Well, butter my butt and call me a southern biscuit – I enjoyed the hell out of Dead Until Dark.

This was my second read-through of this book (I’d never continued beyond it last time), and it’s funny how time and reading experience can change how you feel about the same exact story. The first time I read it (3 stars) I was only just dipping my toes into urban fantasy. I’d no idea what marked a good one from a bad one and was kind of experimenting with them all. This time around, I’ve read (and loved) a fair few, and the quality of the writing and the richness of the story here stood out to me in a way it hadn’t before. I loved it.

What struck me is the complete immersion into Sookie’s viewpoint of the world. She’s such an atypical character – not the brightest, nor the most experienced, but loving and completely earnest in everything she does. I find her absolutely charming. Her character was strengthened even more by the exceptional audio narration of Johanna Parker – I highly recommend going the audiobook route with this one.

■ DATA SUPPLIED ■
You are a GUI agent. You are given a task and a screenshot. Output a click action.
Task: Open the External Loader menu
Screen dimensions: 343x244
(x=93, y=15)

--

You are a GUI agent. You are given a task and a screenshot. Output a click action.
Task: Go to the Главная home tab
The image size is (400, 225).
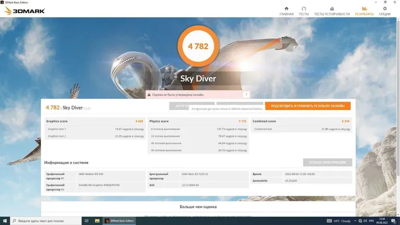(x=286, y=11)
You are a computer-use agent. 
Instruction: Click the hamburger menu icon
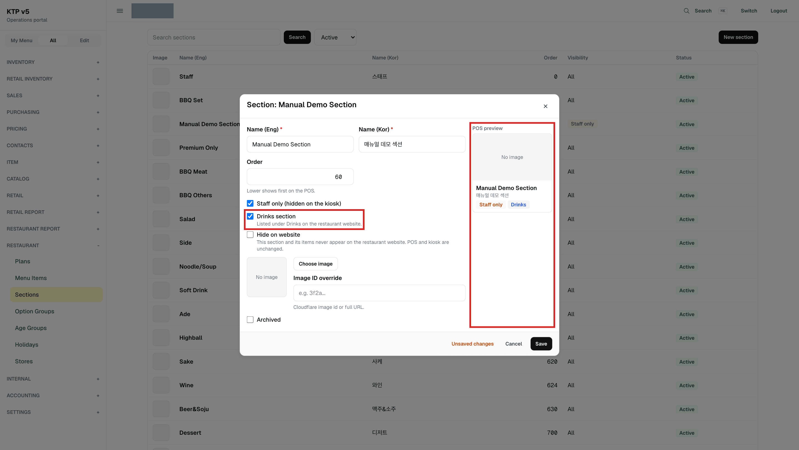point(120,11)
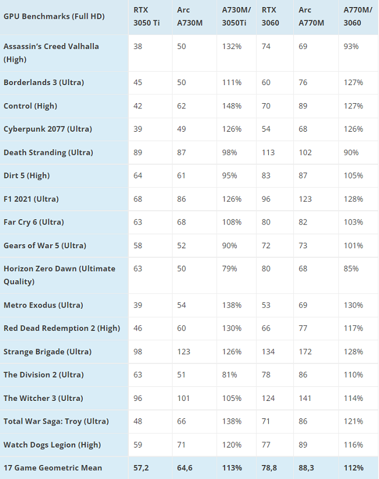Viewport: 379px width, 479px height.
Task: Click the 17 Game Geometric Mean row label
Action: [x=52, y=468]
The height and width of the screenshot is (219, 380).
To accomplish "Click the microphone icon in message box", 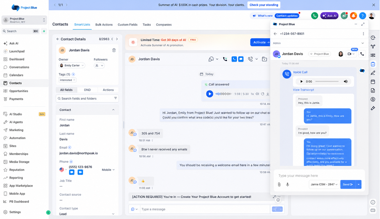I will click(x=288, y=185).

■ WRITTEN PROBLEM A ■
Answer these questions about the Dead Until Dark review:
(i) What star rating did the reviewer give the book the first time?
(ii) Which genre was the reviewer only beginning to explore back then?
(iii) Who narrated the audiobook?
■ WRITTEN PROBLEM B ■
Write out everything from "What struck me" down to "with this one." in the Dead Until Dark review, substituting "delightful" for "charming".
■ WRITTEN PROBLEM C ■
Extend the Dead Until Dark review by continuing it after its final sentence.
The records have nothing to do with the book review.

■ TASK RESPONSE A ■
(i) 3 stars
(ii) Urban fantasy
(iii) Johanna Parker

■ TASK RESPONSE B ■
What struck me is the complete immersion into Sookie’s viewpoint of the world. She’s such an atypical character – not the brightest, nor the most experienced, but loving and completely earnest in everything she does. I find her absolutely delightful. Her character was strengthened even more by the exceptional audio narration of Johanna Parker – I highly recommend going the audiobook route with this one.

■ TASK RESPONSE C ■
I remember discussing this book with my best friend early on, and she mentioned it had a lot of sex in it. I was surprised because I only remembered one sex scene in the whole thing. What I was actually remembering was an entire like 50 page chunk of the book! So yeah, these are a lot steamier than your usual urban fantasy series. However since the plot and overall focus of the book remained on the murder mystery and Sookie dealing with a bunch of external supernatural conflicts, the addition of all the sexual content did not make it feel like a paranormal romance. That’s a distinction I always find very important when evaluating these types of stories.

Overall, I’m thrilled I now have another excellent UF to keep me occupied for a while (as I am UTD on all things Briggs, Harrison, Butcher, and Andrews). I can totally see how the excellent storytelling here was picked up for a tv series. The books are so strong and vibrant that they really didn’t have to change much in the adaptation. At least not initially.

Recommendations: if you love UF but haven’t yet tried this series – give it a go! The mystery was a lot grittier than you’ll find in most and the characters are a hoot. One of the most delightful things I’ve read in a while.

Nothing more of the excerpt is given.